[Text block]
/---

The received pattern database content may then be stored in the
pattern database 106 by scanning service interface 112 via path
154. Updates to the pattern database 106 may also be received via
the scanning service interface 112. A scanning service computer may
also direct the operation of block scanner 108 via path 160. A
scanning service computer may also serve to cooperate with the
enhanced storage system 100 to complete the content scanning
operations of the enhanced or system 100 as discussed further
herein below.
[0021] Any pattern may be completely contained in any single data
block or may span one or more logically sequential data blocks
(regardless of whether the data blocks are physically sequential on
the storage devices). The sequence of data blocks that comprise a
file managed by the file and operating systems of attached computer
systems may not be physically stored as contiguous data blocks on
the storage system 100. Storage system 100 generally has no
information to map particular data blocks to the logical, higher
level concept of a file that includes multiple data blocks. Rather,
attached host systems may intentionally or unavoidably distribute
multiple data blocks of a file essentially randomly throughout the
available logical block addresses of the storage system. Thus, only
filesystem and operating system programs in attached computers
(i.e., not the storage system) have information relating to the
mapping of particular files to particular sequences of logical
blocks. When block scanner 108 detects a possible (full or partial)
match of a data block with one or more patterns, it communicates
the identity of the possible matching data block to the scanning
service computer via interface 112. The scanning service computer
may then identify what file (represented as a sequence of logical
block addresses) contains the data block that may match a
pattern.
[0022] In one exemplary embodiment, the scanning service computer
may then itself complete the scan of the identified file that may
match one or more patterns. In such a case, the scanning service
computer uses its own copy of a pattern database and simply reads
the file contents in order to detect the presence of a matching
pattern. Since the storage system 100 performs the initial scan to
recognize a possible match, the scanning service computer is not
burdened with performing a complete scan of every file known to it.
Rather, the storage system 100 identifies a possible match of a
pattern in a data block and the scanning service computer need only
process a scan for the file that contains the identified possible
matching data block.
[0023] In another exemplary embodiment, after the scanning service
computer identifies the file that includes the possibly matching
data block, it returns a list of logical block addresses of the
entire file to the storage system 100. The list defines a sequence
of logical block addresses that form the content of the file
containing the possibly matching data block. The block scanner 108
then scans each block identified in the list (translating the
logical block addresses to physical data block locations as
needed), in the sequence provided by the list, to determine if any
pattern in the pattern database 106 is found in the entire file.
The storage system 100 then returns the result of the scan to the
scanning service computer to allow it to take any required remedial
actions or further processing depending on the results of the scan
completed by the system 100.

\---

Continue the passage on storage-system content scanning from where it stops. The records that come next are from an unrelated source.

[Data extracts]
/---

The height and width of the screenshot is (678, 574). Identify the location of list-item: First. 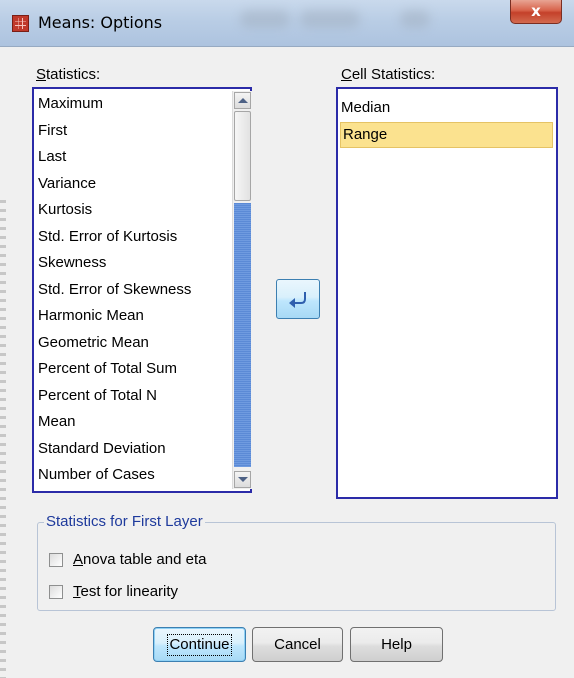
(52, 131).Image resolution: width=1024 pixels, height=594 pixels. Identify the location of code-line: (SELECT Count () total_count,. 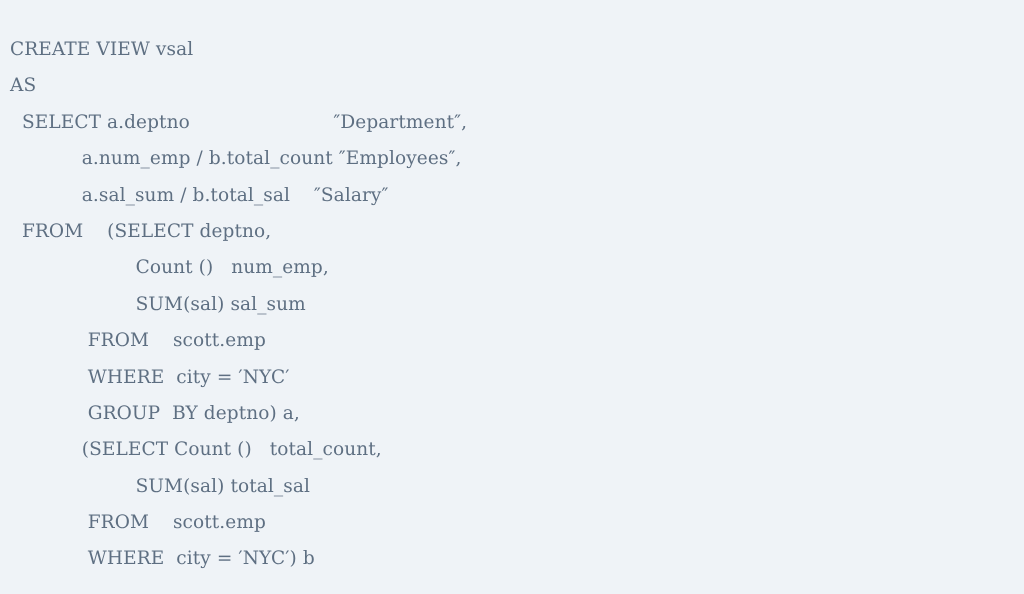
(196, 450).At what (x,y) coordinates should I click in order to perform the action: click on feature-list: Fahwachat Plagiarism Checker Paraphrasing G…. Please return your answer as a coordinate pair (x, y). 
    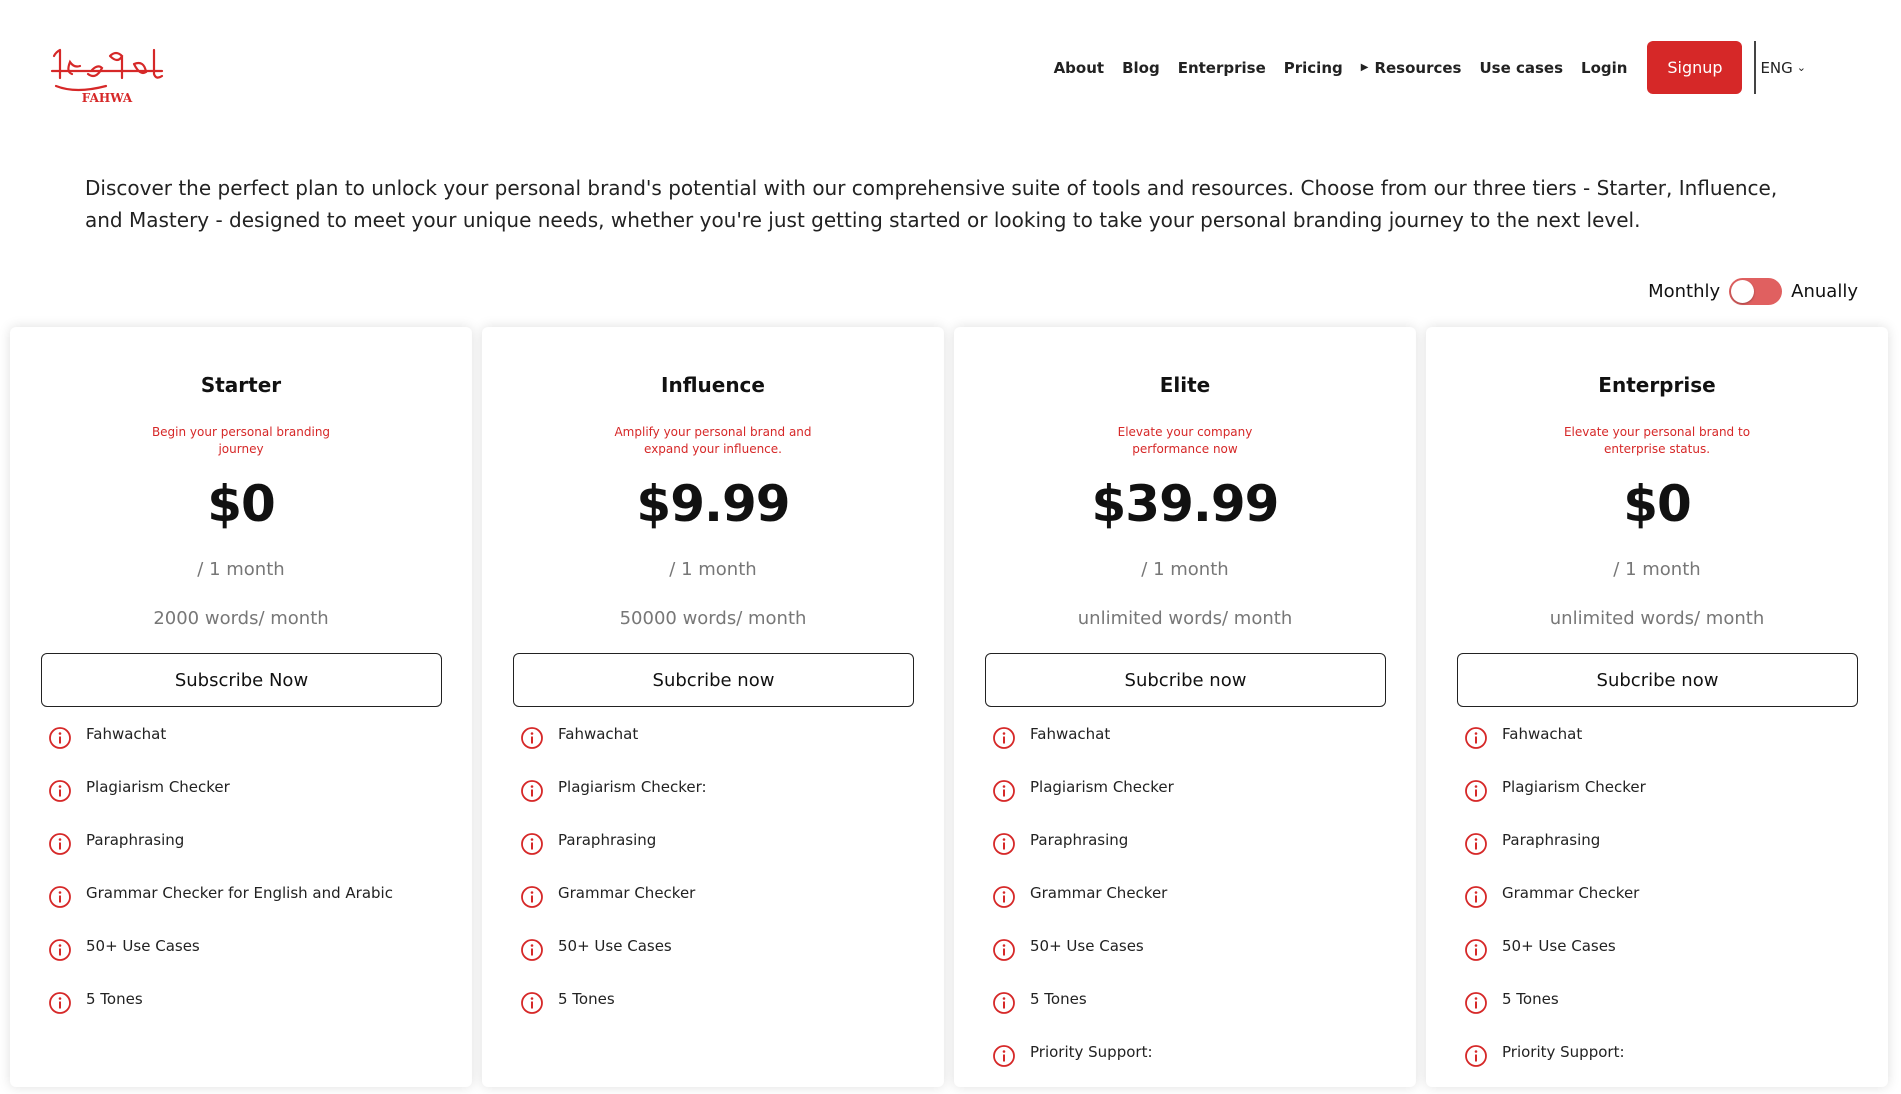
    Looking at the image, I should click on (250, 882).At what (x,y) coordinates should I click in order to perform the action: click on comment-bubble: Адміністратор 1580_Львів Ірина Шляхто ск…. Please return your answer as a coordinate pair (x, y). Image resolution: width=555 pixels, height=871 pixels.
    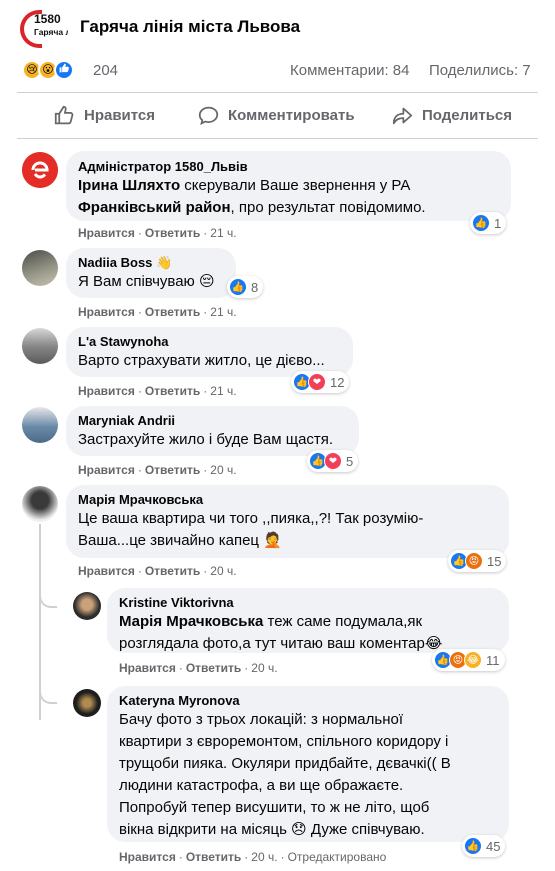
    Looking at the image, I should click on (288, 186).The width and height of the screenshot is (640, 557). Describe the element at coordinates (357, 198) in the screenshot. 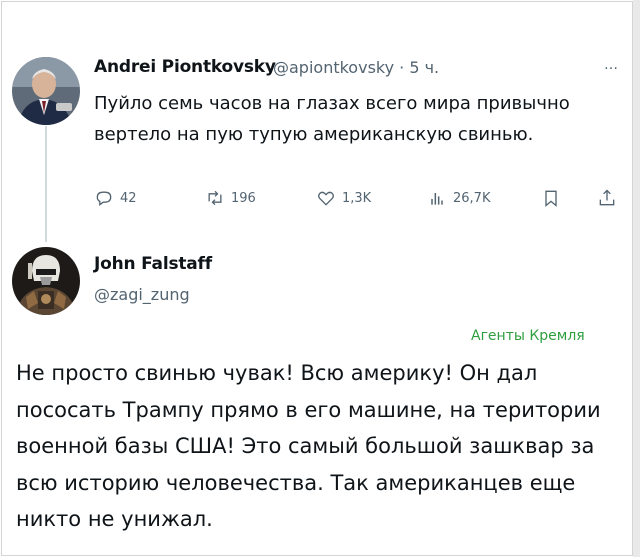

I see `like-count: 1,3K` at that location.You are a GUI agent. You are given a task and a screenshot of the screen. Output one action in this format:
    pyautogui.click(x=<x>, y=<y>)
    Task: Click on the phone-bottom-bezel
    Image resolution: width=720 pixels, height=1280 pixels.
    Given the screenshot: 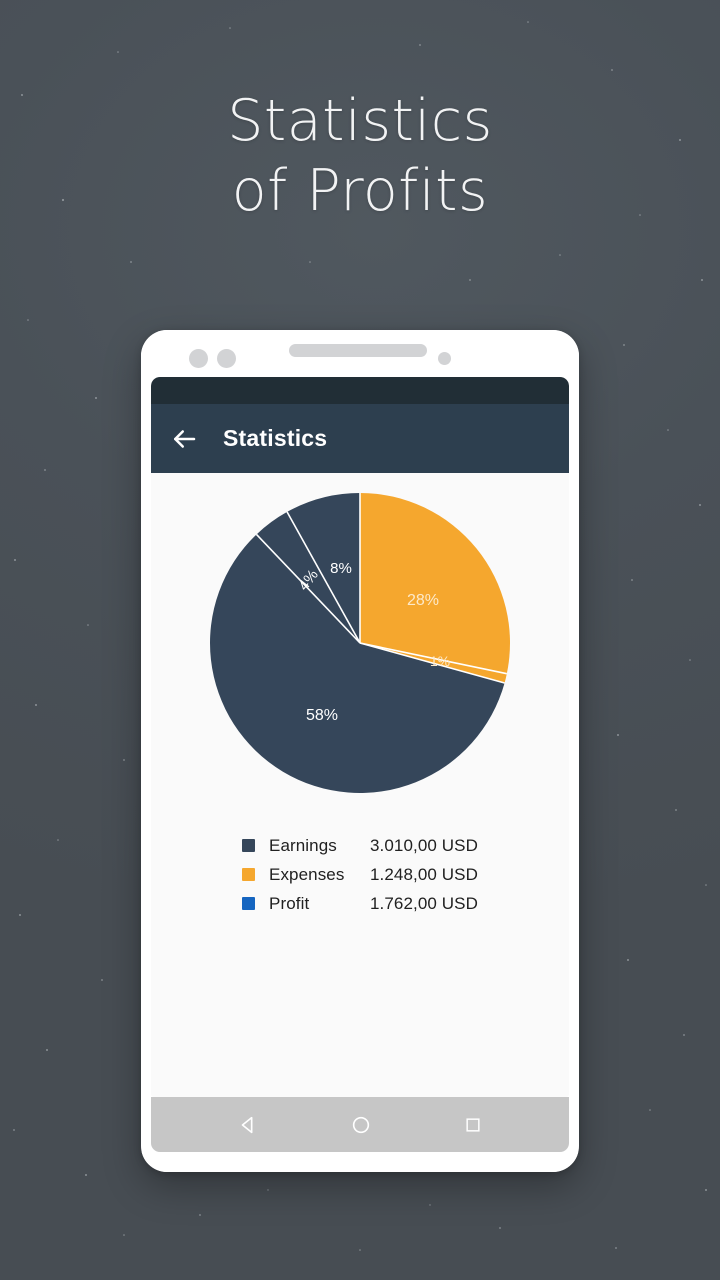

\---

[Response]
[0024] As noted above, storage controller 102 may initiate a scan
of data blocks as they are received from an attached host system in
an I/O request (e.g., an I/O write request). In addition or in the
alternative, as discussed further herein below, storage controller
102 may initiate scanning of blocks previously stored on storage
devices 104. For example, an attached host system coupled through
host system interface 110 or a scanning service computer coupled
through scanning service interface 112 may direct the storage
system 102 to commence a scan of all blocks previously stored in
storage devices 104. Still further, storage controller 102 may also
detect an idle period during which storage controller 102 is not
presently occupied processing I/O requests received via path 150
from an attached host through host system interface 110. Responsive
to detecting such an idle period, storage controller 102 may
initiate a background scan of all blocks stored on the storage
devices 104 of system 100. Still further, the background scan of
all blocks may be performed in conjunction with other background
processing within the storage controller to access all blocks. For
example, it is common in RAID storage controllers that the
controller may from time to time "scrub" all blocks to verify
integrity of the data (i.e., to verify the redundancy data of each
stripe and/or the mirrored redundancy data in a mirrored RAID
volume. By combining the background content scan with other
background read processing directed to all blocks of a storage
system, the background content scan need not add any overhead
storage bandwidth utilization over that already required for normal
operation with scrubbing performed from time to time.
[0025] As shown in FIG. 1, storage controller 102 includes both a
host system interface 110 and a scanning service interface 112. In
the one exemplary embodiment, the two interfaces may represent
distinct components utilizing distinct communication paths and/or
protocols. For example, the host system interface may utilize Fibre
Channel, SAS, or SATA communication protocols and media as are
common for storage system coupling whereas the scanning service
interface 112 may utilize Ethernet or other standard networking
connections. In like manner, the scanning service interface 112 as
a distinct interface may couple to a distinct scanning service
computer whereas the host system interface 110 couples to one or
more client host systems running application and operating system
software utilizing the features of storage system 100.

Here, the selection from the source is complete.